> **PASSAGE PROVIDED**
↓↓↓

REIMBURSEMENT AGREEMENT

EX-10.52 2 v408638_ex10-52.htm EXHIBIT 10.52

Exhibit 10.52

 

THIS INSTRUMENT IS SUBJECT TO THE TERMS OF A SUBORDINATION AGREEMENT (JL PROPERTIES) DATED AS OF APRIL 30, 2015 IN FAVOR OF MIDCAP FUNDING X TRUST, A DELAWARE STATUTORY TRUST, ADMINISTRATIVE AGENT, WHICH SUBORDINATION AGREEMENT (JL PROPERTIES) (AS AMENDED IN ACCORDANCE WITH ITS TERMS) IS INCORPORATED HEREIN BY REFERENCE.

 

THIS INSTRUMENT IS SUBJECT TO THE TERMS OF A SUBORDINATION AGREEMENT (JL PROPERTIES) DATED AS OF APRIL 30, 2015 IN FAVOR OF PENTA MEZZANINE SBIC FUND I, L.P., A DELAWARE LIMITED PARTNERSHIP, AS THE SENIOR LENDER, WHICH SUBORDINATION AGREEMENT (JL PROPERTIES) (AS AMENDED IN ACCORDANCE WITH ITS TERMS) IS INCORPORATED HEREIN BY REFERENCE.

↑↑↑

> **SOURCE MATERIAL**

↓↓↓

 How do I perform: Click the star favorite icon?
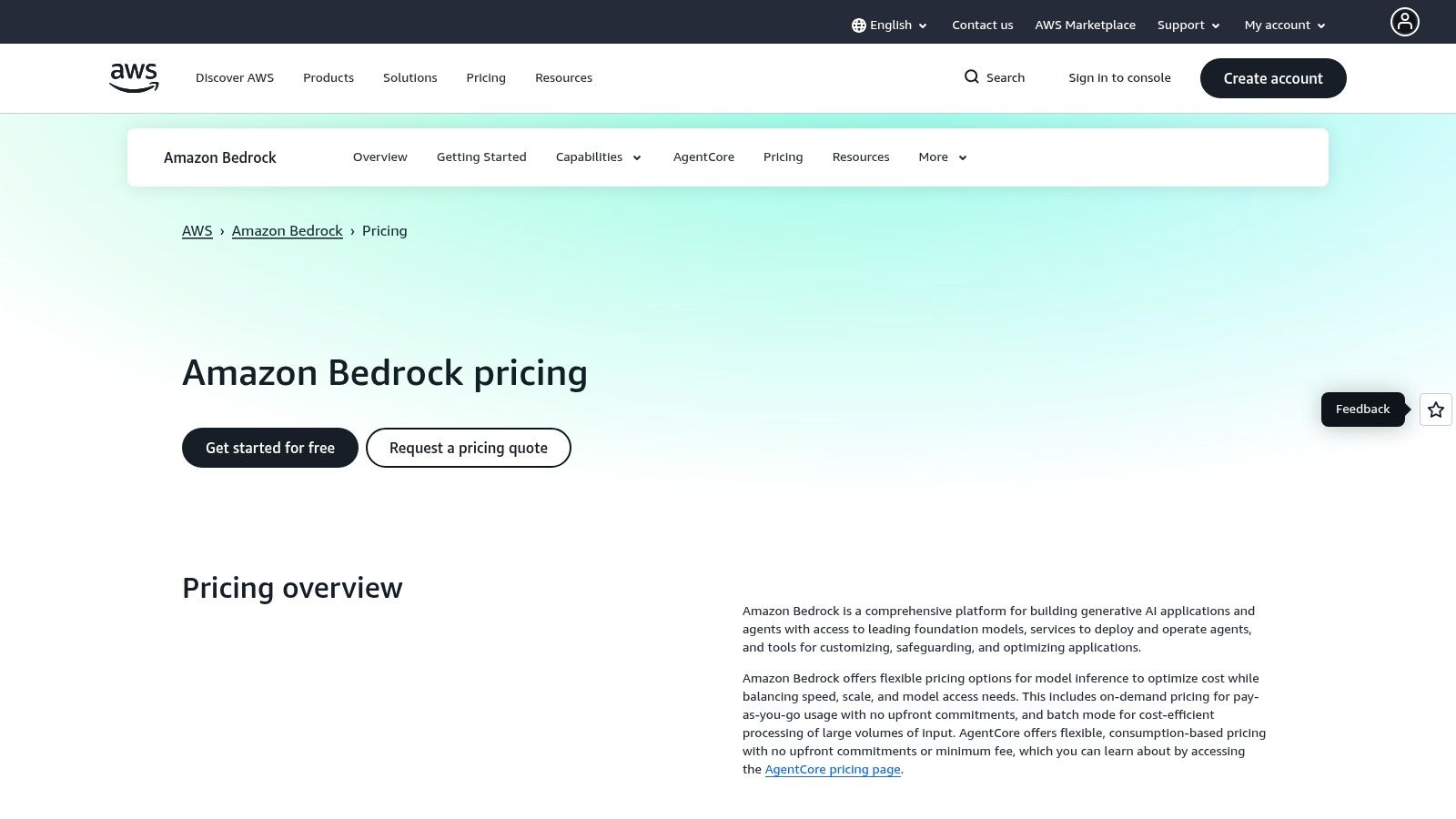[x=1435, y=410]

↑↑↑

> **TO-DO LIST**
1: According to the reimbursement agreement, which party is named as the senior lender?
2: Continue the reimbursement agreement from its last sentence.

> **EXERCISE RESULTS**
1: Penta Mezzanine SBIC Fund I, L.P., a Delaware limited partnership.

2:
 

THIS INSTRUMENT IS SUBJECT TO THE TERMS OF A SUBORDINATION AGREEMENT (JL PROPERTIES) DATED AS OF APRIL 30, 2015 IN FAVOR OF JL-BBNC MEZZ UTAH, LLC, AN ALASKA LIMITED LIABILITY COMPANY, AS THE SENIOR LENDER, WHICH SUBORDINATION AGREEMENT (JL PROPERTIES) (AS AMENDED IN ACCORDANCE WITH ITS TERMS) IS INCORPORATED HEREIN BY REFERENCE.

 

REIMBURSEMENT AGREEMENT

 

THIS REIMBURSEMENT AGREEMENT (this “Agreement”), dated as of April 30, 2015, is made by and between TWINLAB CONSOLIDATED HOLDINGS, INC., a Nevada corporation (“Parent”), TWINLAB CONSOLIDATION CORPORATION, a Delaware corporation (“TCC”), and JL PROPERTIES, INC., an Alaska corporation (“JL Properties”).

 

WHEREAS, Parent and TCC are parties to that certain Office Lease Agreement, dated April 7, 2015, among Parent and TCC, as tenant (collectively, the “Tenant”), and First Central Tower, Limited Partnership (including its successors or assigns, “Landlord”), as landlord, as may be amended from time to time (the “Lease”).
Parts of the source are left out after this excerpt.